For this reason alone, I am unable to accept the futility argument. I wish however to add that (1) the argument of the cargo owners raises, in my opinion, a question not of futility but of impossibility. Furthermore I know of no general rule that the mere fact that a condition becomes impossible of performance renders the condition of no effect. Whether it does so or not must depend on the construction of the contract; and it may well be that, as here, the fact that it cannot be performed will simply mean that it is never fulfilled. (2) I can see no room for the operation of the doctrine of merger in the present cases, which are concerned with a non-promissory condition and not with circumstances in which the right and liability arising out of an obligation become vested in the same person in the same right.
In reaching his conclusion, Bingham L.J. was influenced by the decision of Leggatt J. in The Padre Island [1984] 2 Lloyd's Rep. 408, that the right (or obligation) to arbitrate against the club is one to be enjoyed by (or imposed on) the third party transferee when the statutory transfer takes effect. In my opinion, however, that case is to be distinguished from the present cases. The agreement to arbitrate is one which regulates the means by which the transferred right is to be enforced against the club. As such, it is inevitable that such an agreement must be treated as transferred to the statutory transferee as part of, or as inseparably connected with, the member's rights against the club under the rules in respect of the relevant liability: see section 1(1) of the Act of 1930. No such consideration applies however in respect of the condition of prior payment.
I turn next to the second of the two arguments which emerged in the course of this litigation, viz. the equity point. Before the Court of Appeal the argument ran as follows. At common law, it was held that an indemnity does no more than protect the indemnified person against actual loss; but equity went further and was prepared to require the indemnifier either to pay the creditor direct or to pay the indemnified person before he had paid the creditor. This equitable doctrine was invoked by the cargo owners before the Court of Appeal in the present cases [1989] 1 Lloyd's Rep. 239, 245 'both as an aid to construction of the rules and as a principle of law denying effect to the condition of prior payment.' However, the argument of the cargo owners was rejected on three grounds by Bingham L.J. (with whom, on this point, both O'Connor and Stuart-Smith L.JJ. agreed): first, in so far as the equitable rule was invoked as an aid to construction, the draftsman of the rules had shown a clear intention to exclude it; second, because there was no principle upon which a court of equity could, without more, override the clearly expressed contractual agreement of commercial parties; and third, if the case was one in which a court of equity could relieve a party from a clearly expressed contractual obligation, it would be necessary for that party to seek equitable relief by the setting aside of the offending provision, and no such relief was sought from either arbitral tribunal who alone (in the exercise of their discretion) could grant it.

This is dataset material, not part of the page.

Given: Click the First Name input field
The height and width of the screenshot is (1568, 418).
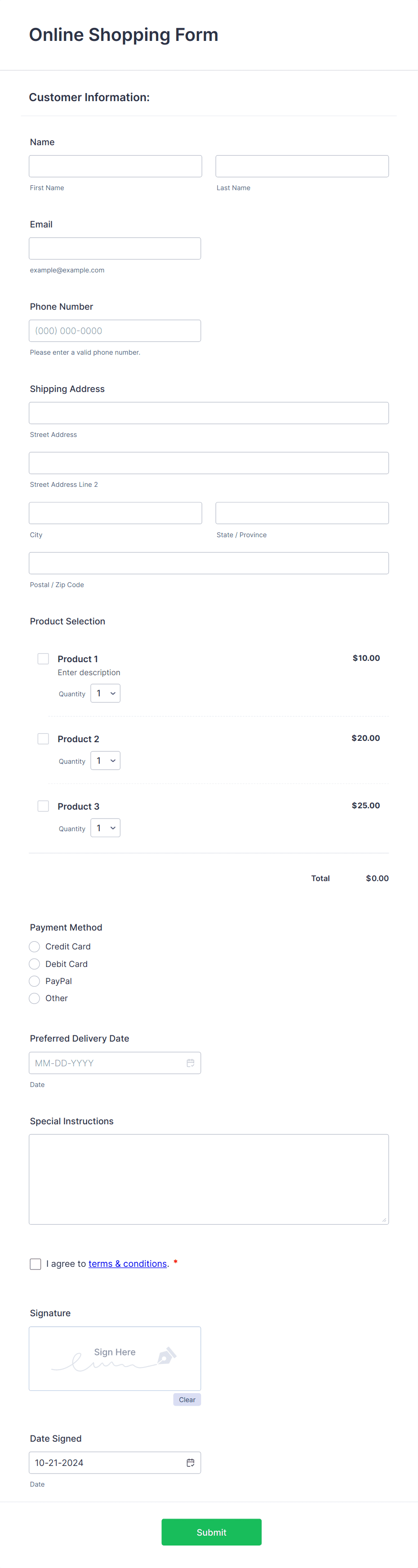Looking at the screenshot, I should coord(115,165).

Before your Lordships' House, however, the argument assumed, in the hands of Mr. Sumption, a more elaborate form and a more formidable aspect. The basic elements in his submission may be summarised as follows.
(1) The purpose of the condition of prior payment was to prevent a member from making a profit from his insurance cover by receiving payment from the club but failing to pay the third party. This problem does not however arise if a member is being wound up, because upon a winding up the assets are held for the creditors; nor does it arise if the club makes payment direct to the third party.

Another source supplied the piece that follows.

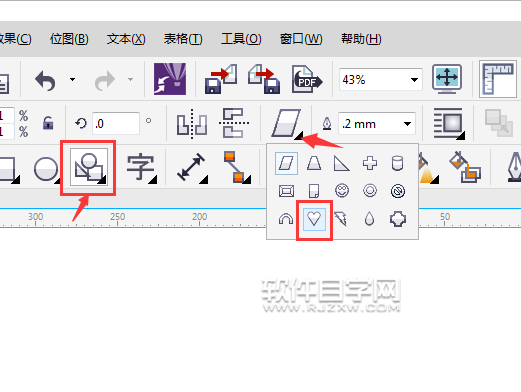Click the rotation angle input field
The image size is (521, 392).
116,124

(2) If a club (as it may do) makes payment direct to the third party, it thereby discharges the member's liability to the third party and so fulfils the condition that the member (on whose behalf the club has paid) must have paid the third party's claim. In such a case, the club cannot rely on the circular argument that payment has not already been made. If payment direct to the third party will satisfy the condition of prior payment, it follows that the club is contractually bound either to pay the member who has in fact paid the claim, or simply to pay the claim direct to the third party.
(3) If however the club is not so bound, and the condition of prior payment operates at law to exclude the club's obligation to pay a member who has not in fact paid the third party's claim, equity will resolve the deadlock by requiring the club either to pay the third party direct, or to pay the member for the purpose of his paying the third party, thereby ensuring that both the condition precedent and the club's obligation are satisfied. The basis on which equity intervenes is as follows:
(a) At common law, a contract of indemnity gave rise to an action of assumpsit for unliquidated damages for failing to prevent the indemnified person from suffering damnum by paying the third party. A condition of prior payment was implicit in the nature of the contract.

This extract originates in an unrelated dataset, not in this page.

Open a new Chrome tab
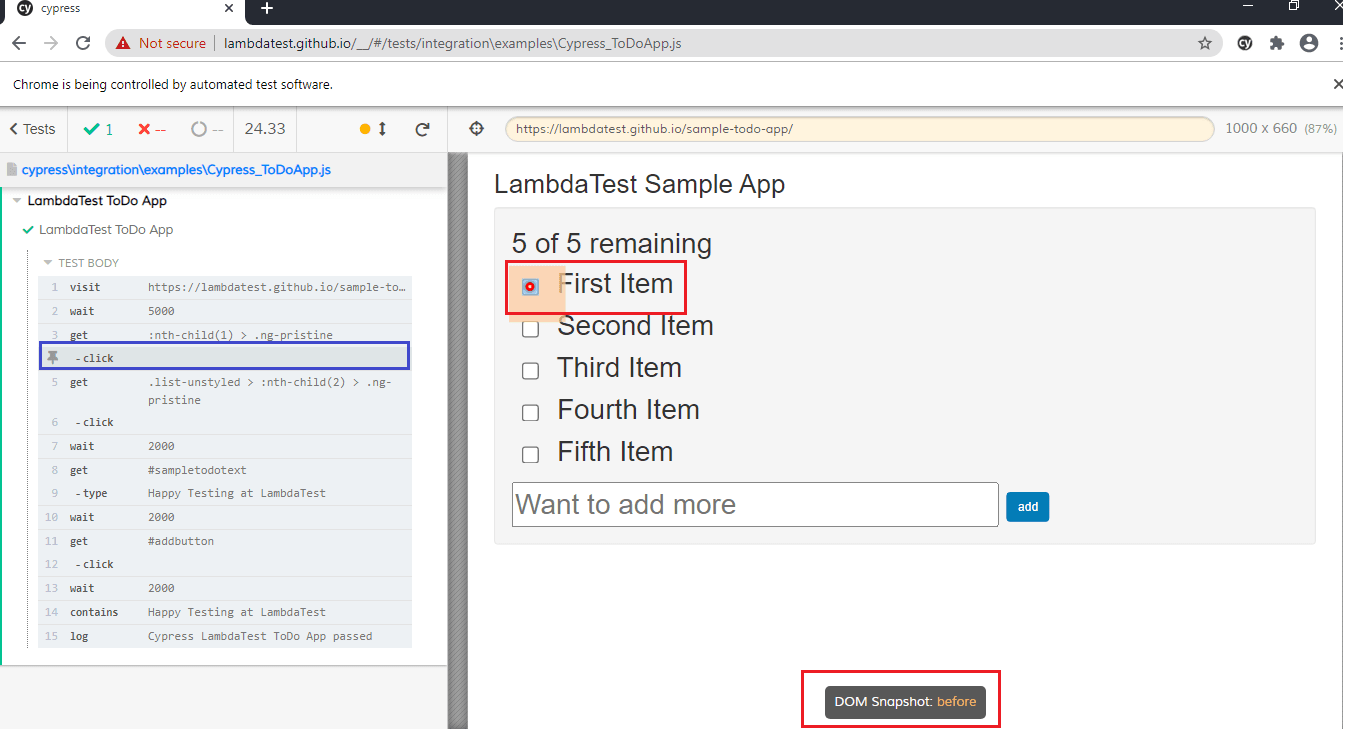 [267, 9]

(b) Equity, though recognising the existence of the condition, would not allow reliance on it when the effect would be to defeat the indemnity altogether rather than to achieve the object of the condition, i.e. to ensure that the liability in respect of which the indemnity existed was indeed discharged. This is because equity looks to the substance rather than to the form of a transaction.
(c) The mere fact that the contract contained a condition of prior payment cannot displace the equity. On the contrary, the condition is a pre-requisite of the operation of the equitable doctrine.
(d) Although the equity may be displaced by language which reveals the parties to have intended the result which applying the condition will have, it will not be excluded by words directed to another problem, e.g. preventing the member of a club from making a profit from the club's payment by receiving it and yet not paying the third party's claim.
(e) Procedurally, it was never necessary to invoke the equity by applying for specific equitable relief. It originally operated by a decree of specific performance of the contract of indemnity. Nowadays, following the Chancery Amendment Act 1858(Lord Cairns' Act) (21 & 22 Vict. c. 27) and the Supreme Court of Judicature Act 1873 (36 & 37 Vict. c. 66), relief can take the form of a judgment for the relevant money sum.
I found Mr. Sumption's argument most impressive; but on consideration I am unable to accept his submissions, for the following reasons.
First of all, I take his submission that the club is contractually bound to pay the third party direct, as an alternative to paying the member who has in fact paid the third party. For my part, I assume it to be correct that, as your Lordships were told, clubs do on many occasions make payment direct to third parties. I am also prepared to accept that, if a club does so, its payment to the third party is expressly or impliedly authorised or ratified by the member, and so operates to discharge the member's liability to the third party. But further than that point, I am unable to accompany Mr. Sumption's reasoning. First, it appears to me that the club's payment does not at the same time operate to fulfil the condition of prior payment. On the contrary the club, by paying the third party direct and so discharging the member's liability to the third party, indemnifies the member against that liability although he has not fulfilled the condition of prior payment; accordingly the club, by so doing, waives the requirement that the member should first have paid the third party. Second, even if it were the case that the club's payment did operate to fulfil the condition of prior payment, the most that can be drawn from this fact is that it may be consistent with the rules that the club may, if it wishes, pay the third party direct and so fulfil the condition of prior payment. I can see no basis for concluding that, as a matter of construction of the rules, the club is under any obligation to indemnify the member by paying the third party direct.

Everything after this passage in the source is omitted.